The article focuses primarily on the foreclosures HUD is experiencing on HECMs written in California, Florida, and other particularly hard hit corners of the national real estate market. While the article is a bit short on hard numbers (How many foreclosures? How big a loss for the HECM insurance fund?) and only indirectly refers to topics of interest like the $798 million subsidy request (still working its way through the political machine) and default/foreclosure policies for HECM (will HUD start enforcing T&I defaults through foreclosure), it brings up another interesting opportunity.
We’ve stated here before that the FY 2010 HECM subsidy request has nothing to do with HECMs endorsed in prior years, but it bears repeating given that this was one of the first questions in the article comments.
Why Actuals Aren’t As Important As Forecasts
We and others have been passionate (as much as you can be about accounting) about seeing a full audit of actual claim experience on the HECM program, but it’s important to also understand that this isn’t a silver bullet to the current subsidy challenges.
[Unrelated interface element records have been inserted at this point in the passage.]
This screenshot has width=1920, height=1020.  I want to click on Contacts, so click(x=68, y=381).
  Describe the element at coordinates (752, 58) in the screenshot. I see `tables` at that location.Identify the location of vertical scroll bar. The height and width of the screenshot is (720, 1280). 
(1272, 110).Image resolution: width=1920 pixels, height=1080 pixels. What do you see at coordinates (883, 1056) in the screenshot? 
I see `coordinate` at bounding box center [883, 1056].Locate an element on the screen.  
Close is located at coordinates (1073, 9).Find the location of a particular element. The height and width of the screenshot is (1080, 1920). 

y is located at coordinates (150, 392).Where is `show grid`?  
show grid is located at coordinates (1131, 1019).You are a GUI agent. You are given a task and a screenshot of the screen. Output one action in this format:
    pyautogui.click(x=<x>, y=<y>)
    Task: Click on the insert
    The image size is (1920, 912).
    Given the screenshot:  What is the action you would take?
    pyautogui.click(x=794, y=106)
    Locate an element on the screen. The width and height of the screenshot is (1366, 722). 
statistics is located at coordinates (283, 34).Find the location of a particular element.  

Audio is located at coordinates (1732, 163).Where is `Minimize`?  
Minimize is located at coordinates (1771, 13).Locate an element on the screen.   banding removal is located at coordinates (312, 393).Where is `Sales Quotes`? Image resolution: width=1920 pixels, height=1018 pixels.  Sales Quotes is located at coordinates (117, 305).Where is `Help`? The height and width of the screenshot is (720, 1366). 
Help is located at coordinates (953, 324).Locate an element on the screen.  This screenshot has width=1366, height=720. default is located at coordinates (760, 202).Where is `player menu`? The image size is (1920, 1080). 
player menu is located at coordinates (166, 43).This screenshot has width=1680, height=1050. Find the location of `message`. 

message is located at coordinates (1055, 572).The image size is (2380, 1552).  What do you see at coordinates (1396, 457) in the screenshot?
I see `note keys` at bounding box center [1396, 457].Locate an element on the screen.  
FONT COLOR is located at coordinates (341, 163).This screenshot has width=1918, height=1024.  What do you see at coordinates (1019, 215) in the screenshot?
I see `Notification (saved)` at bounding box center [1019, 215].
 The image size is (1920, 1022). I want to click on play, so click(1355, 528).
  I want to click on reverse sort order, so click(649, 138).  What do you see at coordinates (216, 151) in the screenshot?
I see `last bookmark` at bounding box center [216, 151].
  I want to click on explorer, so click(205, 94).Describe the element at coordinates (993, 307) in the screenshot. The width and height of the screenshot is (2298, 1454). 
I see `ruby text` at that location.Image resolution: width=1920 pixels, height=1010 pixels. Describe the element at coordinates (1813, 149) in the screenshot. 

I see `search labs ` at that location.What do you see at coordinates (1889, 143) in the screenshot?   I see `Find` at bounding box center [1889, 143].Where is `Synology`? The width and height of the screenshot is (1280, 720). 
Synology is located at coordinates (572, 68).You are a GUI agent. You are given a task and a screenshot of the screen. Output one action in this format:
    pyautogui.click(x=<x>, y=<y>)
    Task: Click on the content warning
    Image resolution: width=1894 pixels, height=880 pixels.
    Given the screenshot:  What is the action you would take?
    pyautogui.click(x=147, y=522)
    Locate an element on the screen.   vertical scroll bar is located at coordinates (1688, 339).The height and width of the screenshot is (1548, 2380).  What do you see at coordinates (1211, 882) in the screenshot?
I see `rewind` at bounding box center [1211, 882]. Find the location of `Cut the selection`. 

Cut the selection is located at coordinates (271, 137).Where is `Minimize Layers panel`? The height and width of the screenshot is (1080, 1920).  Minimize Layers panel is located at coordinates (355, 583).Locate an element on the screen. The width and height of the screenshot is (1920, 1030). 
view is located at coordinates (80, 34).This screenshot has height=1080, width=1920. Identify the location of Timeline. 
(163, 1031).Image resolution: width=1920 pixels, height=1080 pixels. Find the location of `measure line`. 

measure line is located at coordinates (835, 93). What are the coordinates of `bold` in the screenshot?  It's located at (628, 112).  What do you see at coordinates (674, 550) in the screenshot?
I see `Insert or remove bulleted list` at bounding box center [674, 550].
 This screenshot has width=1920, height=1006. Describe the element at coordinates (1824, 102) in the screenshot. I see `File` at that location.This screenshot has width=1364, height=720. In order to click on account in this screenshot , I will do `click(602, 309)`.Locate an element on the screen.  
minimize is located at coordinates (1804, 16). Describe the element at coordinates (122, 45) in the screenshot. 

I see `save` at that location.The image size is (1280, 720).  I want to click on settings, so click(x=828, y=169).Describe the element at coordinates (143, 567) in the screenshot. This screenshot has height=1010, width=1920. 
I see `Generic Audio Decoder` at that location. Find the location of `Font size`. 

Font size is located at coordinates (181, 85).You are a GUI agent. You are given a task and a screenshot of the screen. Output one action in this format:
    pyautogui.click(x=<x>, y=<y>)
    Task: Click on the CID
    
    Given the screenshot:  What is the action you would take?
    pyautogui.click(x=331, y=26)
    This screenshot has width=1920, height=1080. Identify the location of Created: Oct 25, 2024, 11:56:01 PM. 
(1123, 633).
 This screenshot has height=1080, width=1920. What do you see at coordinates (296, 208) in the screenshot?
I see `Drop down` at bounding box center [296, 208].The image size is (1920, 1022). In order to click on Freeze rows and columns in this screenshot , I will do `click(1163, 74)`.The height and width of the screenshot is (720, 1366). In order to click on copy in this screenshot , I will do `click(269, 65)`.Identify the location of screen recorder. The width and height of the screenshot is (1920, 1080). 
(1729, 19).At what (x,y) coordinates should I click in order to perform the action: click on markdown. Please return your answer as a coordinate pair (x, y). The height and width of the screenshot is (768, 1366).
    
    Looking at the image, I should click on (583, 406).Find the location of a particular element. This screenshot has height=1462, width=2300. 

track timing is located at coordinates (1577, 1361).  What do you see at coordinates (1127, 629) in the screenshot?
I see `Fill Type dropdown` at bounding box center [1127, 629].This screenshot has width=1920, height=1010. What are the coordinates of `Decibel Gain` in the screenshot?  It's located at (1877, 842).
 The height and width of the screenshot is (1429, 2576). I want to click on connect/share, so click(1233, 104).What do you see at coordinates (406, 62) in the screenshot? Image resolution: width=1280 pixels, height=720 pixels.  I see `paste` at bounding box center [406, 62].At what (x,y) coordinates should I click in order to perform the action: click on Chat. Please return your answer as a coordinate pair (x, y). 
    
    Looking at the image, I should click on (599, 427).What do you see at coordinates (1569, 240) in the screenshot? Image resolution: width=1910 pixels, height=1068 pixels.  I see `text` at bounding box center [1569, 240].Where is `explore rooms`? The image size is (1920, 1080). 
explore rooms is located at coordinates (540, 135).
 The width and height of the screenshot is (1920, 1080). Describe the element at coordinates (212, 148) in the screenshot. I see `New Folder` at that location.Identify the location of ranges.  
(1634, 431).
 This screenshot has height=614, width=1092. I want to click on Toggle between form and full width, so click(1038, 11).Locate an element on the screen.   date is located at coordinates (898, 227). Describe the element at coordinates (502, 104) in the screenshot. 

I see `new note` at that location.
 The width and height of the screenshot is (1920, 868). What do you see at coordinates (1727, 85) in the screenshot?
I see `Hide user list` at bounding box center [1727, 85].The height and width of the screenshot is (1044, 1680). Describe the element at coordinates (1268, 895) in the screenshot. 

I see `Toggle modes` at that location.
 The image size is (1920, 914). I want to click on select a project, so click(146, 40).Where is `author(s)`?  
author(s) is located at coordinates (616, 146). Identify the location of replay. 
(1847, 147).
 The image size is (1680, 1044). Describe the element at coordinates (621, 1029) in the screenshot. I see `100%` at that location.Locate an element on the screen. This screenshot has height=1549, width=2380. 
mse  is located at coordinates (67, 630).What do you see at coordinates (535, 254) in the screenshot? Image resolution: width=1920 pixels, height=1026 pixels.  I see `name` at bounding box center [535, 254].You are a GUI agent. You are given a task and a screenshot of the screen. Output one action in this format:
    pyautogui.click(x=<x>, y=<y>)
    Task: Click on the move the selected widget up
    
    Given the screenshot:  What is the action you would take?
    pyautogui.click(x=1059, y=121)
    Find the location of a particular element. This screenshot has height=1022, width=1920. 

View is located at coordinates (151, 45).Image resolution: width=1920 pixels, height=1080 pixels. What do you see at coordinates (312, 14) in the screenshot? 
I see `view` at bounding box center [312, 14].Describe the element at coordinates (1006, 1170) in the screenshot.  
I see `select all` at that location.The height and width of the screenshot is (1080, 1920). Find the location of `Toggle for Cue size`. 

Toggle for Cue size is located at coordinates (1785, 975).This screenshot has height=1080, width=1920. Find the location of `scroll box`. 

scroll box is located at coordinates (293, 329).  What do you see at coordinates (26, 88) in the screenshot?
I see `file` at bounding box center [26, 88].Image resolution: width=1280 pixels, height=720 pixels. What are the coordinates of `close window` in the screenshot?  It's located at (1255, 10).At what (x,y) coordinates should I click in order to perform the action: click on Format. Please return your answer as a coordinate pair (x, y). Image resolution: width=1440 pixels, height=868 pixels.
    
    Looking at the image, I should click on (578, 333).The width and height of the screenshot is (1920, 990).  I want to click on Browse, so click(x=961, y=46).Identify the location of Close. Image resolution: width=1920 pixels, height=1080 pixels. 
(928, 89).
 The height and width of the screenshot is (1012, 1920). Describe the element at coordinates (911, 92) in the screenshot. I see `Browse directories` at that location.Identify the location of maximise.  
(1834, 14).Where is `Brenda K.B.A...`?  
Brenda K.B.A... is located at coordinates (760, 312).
While FHA does periodically publish some information about their actual claims activity (including a great presentation that we’ve reposted here for ease of reference), let’s keep in mind three big challenges when dealing with this data, even if they did publish everything that happened thus far:
1) There are still loans active from very early years of the program, including 1990.
2) Until all loans are resolved for a few high volume years, we won’t have a satisfying ‘actuals’ answer as we’ll always have to rely on projections -the industry didn’t generate enough volume to be statistically reliable until much more recently and it takes 20+ years to have all the loans resolve.
3) Even if we had a high volume year fully resolved to rely on, it isn’t likely to provide nearly the satisfaction that we might expect simply because the one thing everyone can be sure of is that home price changes in the future won’t mirror the past.
So at the end of the day this is always going to be a forecasting exercise no matter what we do, and while we can feel more comfortable with more data/experience to rely upon, we’re just going to have to get used to being wrong when we try to predict the future.
Forecast Errors Are Inevitable, Tolerance Is Not
The real question seems to be what level of tolerance do we have for the potential magnitude of our errors in forecasting, plus or minus, in any given year? Given the political process/environment and the fact that the program is now in a government insurance fund that requires annualized accounting rather than blending the plus/minus forecasting errors over several years to achieve a longer term net number like most private insurance companies, the tolerance seems to be much lower at the same time the political process is directly affecting the most important inputs to the forecasting process.
The sooner we as an industry can get comfortable with managing some of these risks together with our key stakeholders in the political and regulatory process, the better.